◆ **Task details**
Word-for-word repetition of the records below is needed, but only from the line holding "You are a GUI" through the final line, with pictures excluded.

◆ **Dataset entries**
+--

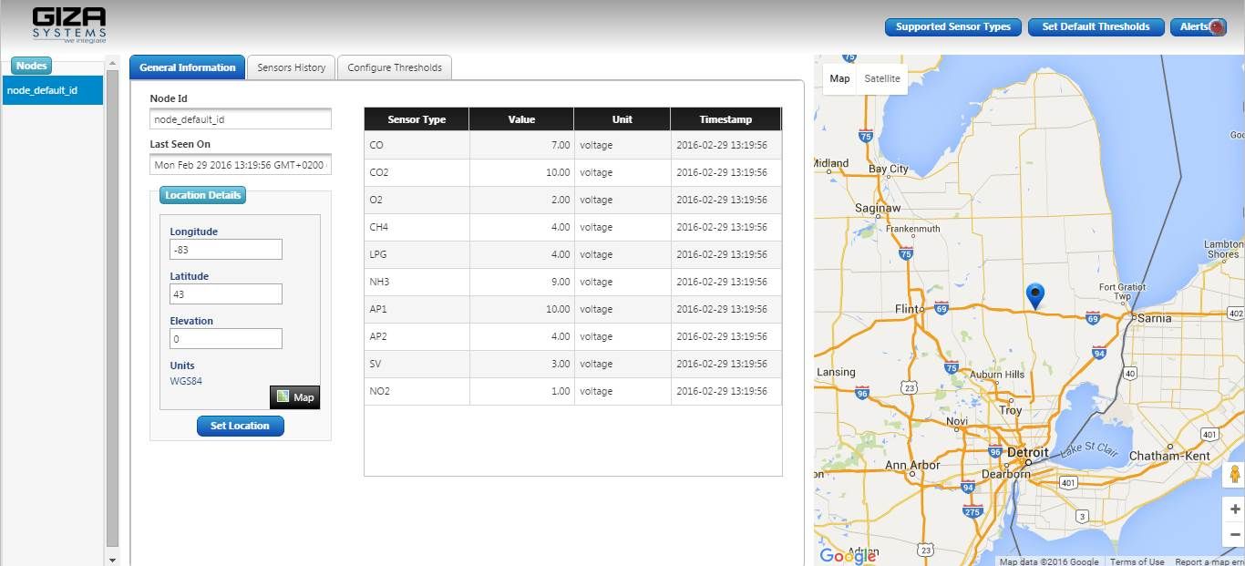1245x566 pixels.
Task: Click the Set Location button
Action: (240, 426)
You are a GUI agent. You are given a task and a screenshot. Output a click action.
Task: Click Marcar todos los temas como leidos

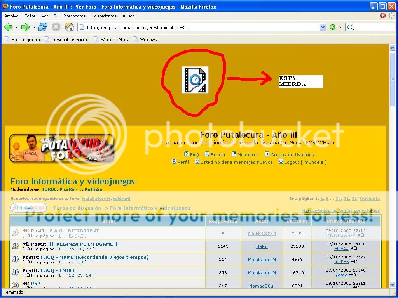(x=341, y=210)
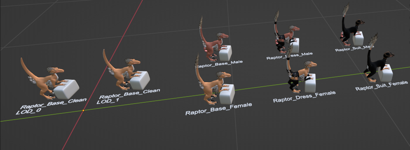Click the white box beside Raptor_Suit_Female
Screen dimensions: 410x150
click(386, 73)
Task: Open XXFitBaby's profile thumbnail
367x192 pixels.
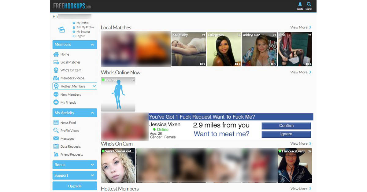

+--

◆ **Response to the task**
You are a GUI agent. You are given a task and a screenshot. Output a click action.
Task: Click Marcar todos los temas como leidos

(x=341, y=210)
Click the white box beside Raptor_Suit_Female
Screen dimensions: 410x150
click(386, 73)
Task: Open XXFitBaby's profile thumbnail
367x192 pixels.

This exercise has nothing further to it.